又因为里面包裹了不知多少毫升的水液,沉重的向下坠着,将腹腔搅得一团乱。

薄凉冰寒的气息也顺势渗了出来,浇在滚热的器官上,冻得所有脏器都在直哆嗦。

细碎的冰晶像是在腹腔中被凝结了出来,夹着细雪簌簌落下,从里漫开到了体外,连浓密眼睫上的水珠都凝成了霜。

拉尔斯伸手捂住腹部,弓起的身躯如同被拉开到极限的弓弦,单膝跪了下去。

“……停下。
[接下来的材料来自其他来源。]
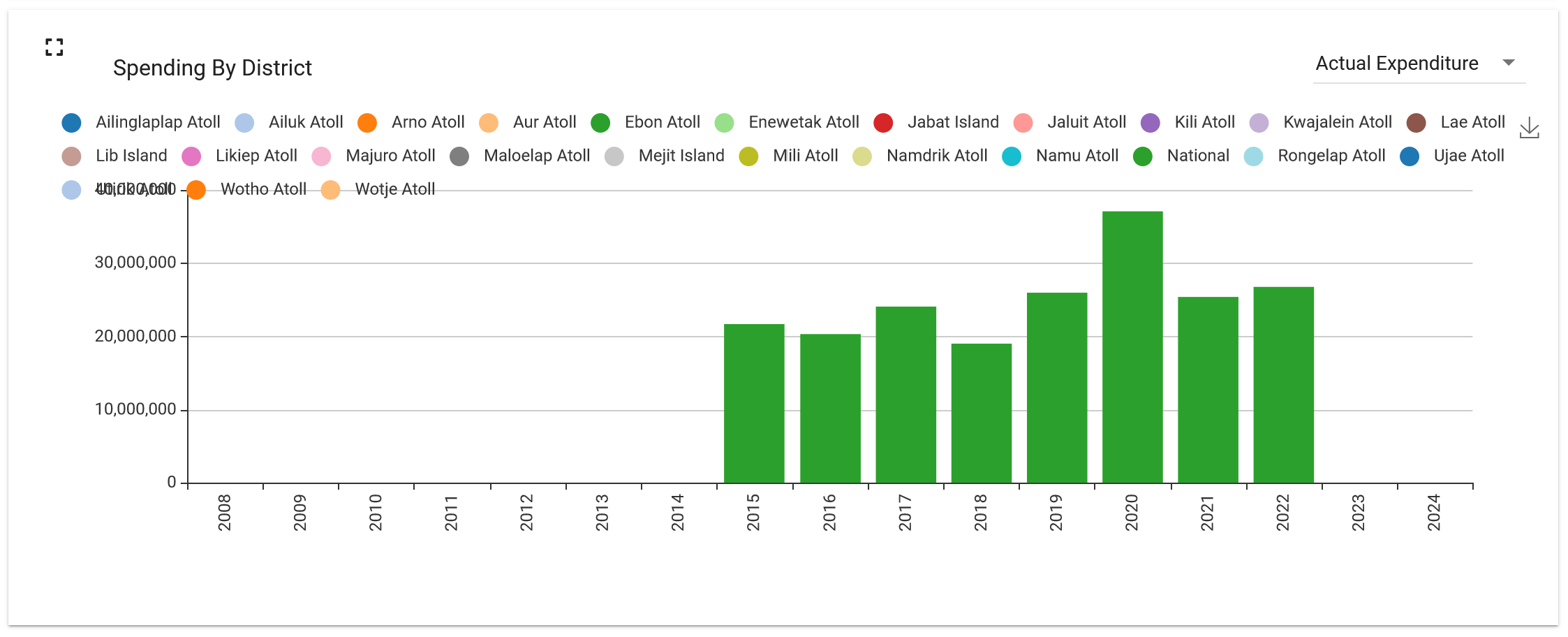Click the fullscreen expand icon
Image resolution: width=1568 pixels, height=637 pixels.
[x=54, y=47]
”

他的脸上都覆上了一层薄霜,冻得湿润的眼眶都无法合拢,滚热的呼吸刚被吐出,口腔便凝起了颗粒状的晶体。

拉尔斯强忍着不适嚼碎口中的冰,避免它们将喉咙堵住,但身体的体温却在刺激下开始升高。

融化的晶体淌进喉间,却又在半路就重新被冻住,卡在喉间不上不下,将脆弱的喉咙刮出血珠。

然而伤口也被很快的冻住,连血都流不出来。

凛凛的寒气将痛楚镇压得丝丝缕缕的泄出,以至于其它感官反而被放大了。

拉尔斯突然想了起来,这位向导小姐可不仅仅只是性格恶劣,管教哨兵的手段也向来不差。

不然的话,那些冒犯过她的黑暗哨兵,也不会在离开诊疗室后,连提到她的名字身体就应激的颤抖。
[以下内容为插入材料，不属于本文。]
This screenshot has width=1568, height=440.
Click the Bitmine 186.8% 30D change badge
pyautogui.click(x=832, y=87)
拉尔斯安静了一会儿,感受到自己体内流动的血液都似乎夹杂着碎冰。

很多水流了出来,痛的、难耐的、渴望的……无论是什么水,都是刚一冒头就被冻住,冰凉彻骨,又激起着更滚烫的温度。

冰火交替着折磨着神经,伴着被向导素勾动出来的欲,始终将一切都维持在无法解脱也无法冷静的感受阈值内。